COSA FARAI →
(1) Riscrivi la parte della discussione sul forum che parte da "http://it.lge.com/products/model/detail/gsah55n.jhtml" e va avanti fino a "di cos'è linux).", mettendo "kernel FreeBSD" al posto di "kernel linux".
(2) Nella discussione sul forum, da che cosa dipende la compatibilità dell'hardware secondo chi risponde?

BRANO SCELTO →

"""

# Installazione

## ago

salve a tutti...attualmente uso un'altra distro e vorrei passare a gentoo....so ke non e semplicissimo e vorrei sapere da voi se potrei trovare problemi riguardante l'hardware (e quindi poi i driver)del mio pc cosi composto:

Skeda madre Asus p5k

http://it.asus.com/products.aspx?l1=3&l2=11&l3=534&l4=0&model=1637&modelmenu=2

scheda video nvida geforce 7300GT 512mb

http://www.nvidia.it/page/geforce_7300.html

nn so se puo dare problemi...Mastrerizzat lg IDE

http://it.lge.com/products/model/detail/gsah55n.jhtml

Cpu intel pentium dual core E2160

http://www.intel.com/products/processor/pentium_dual-core/specs.htm

fatemi sapere grazie...bye

----------

## Peach

la compatibilità del tuo hardware è indipendente da gentoo. è dettata solo dal kernel linux (sempre che usi kernel linux), quindi se provi a fare andare la tua macchina con -mettiamo- ubuntu, hai la certezza che vada tutto anche sotto gentoo (generalizzazione molto crassa, visto che ubunutu è essa stessa una generalizzazione molto crassa di cos'è linux).

"""

MATERIALE FORNITO →
"""

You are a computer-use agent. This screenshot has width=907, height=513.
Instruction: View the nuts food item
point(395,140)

"""
"""

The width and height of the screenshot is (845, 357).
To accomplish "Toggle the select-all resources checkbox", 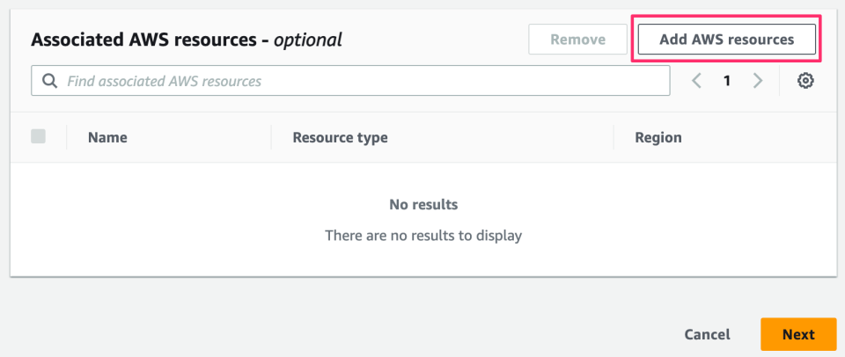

"""

RISPOSTE →
(1)
http://it.lge.com/products/model/detail/gsah55n.jhtml

Cpu intel pentium dual core E2160

http://www.intel.com/products/processor/pentium_dual-core/specs.htm

fatemi sapere grazie...bye

----------

## Peach

la compatibilità del tuo hardware è indipendente da gentoo. è dettata solo dal kernel FreeBSD (sempre che usi kernel FreeBSD), quindi se provi a fare andare la tua macchina con -mettiamo- ubuntu, hai la certezza che vada tutto anche sotto gentoo (generalizzazione molto crassa, visto che ubunutu è essa stessa una generalizzazione molto crassa di cos'è linux).

(2) Solo dal kernel Linux, non da Gentoo.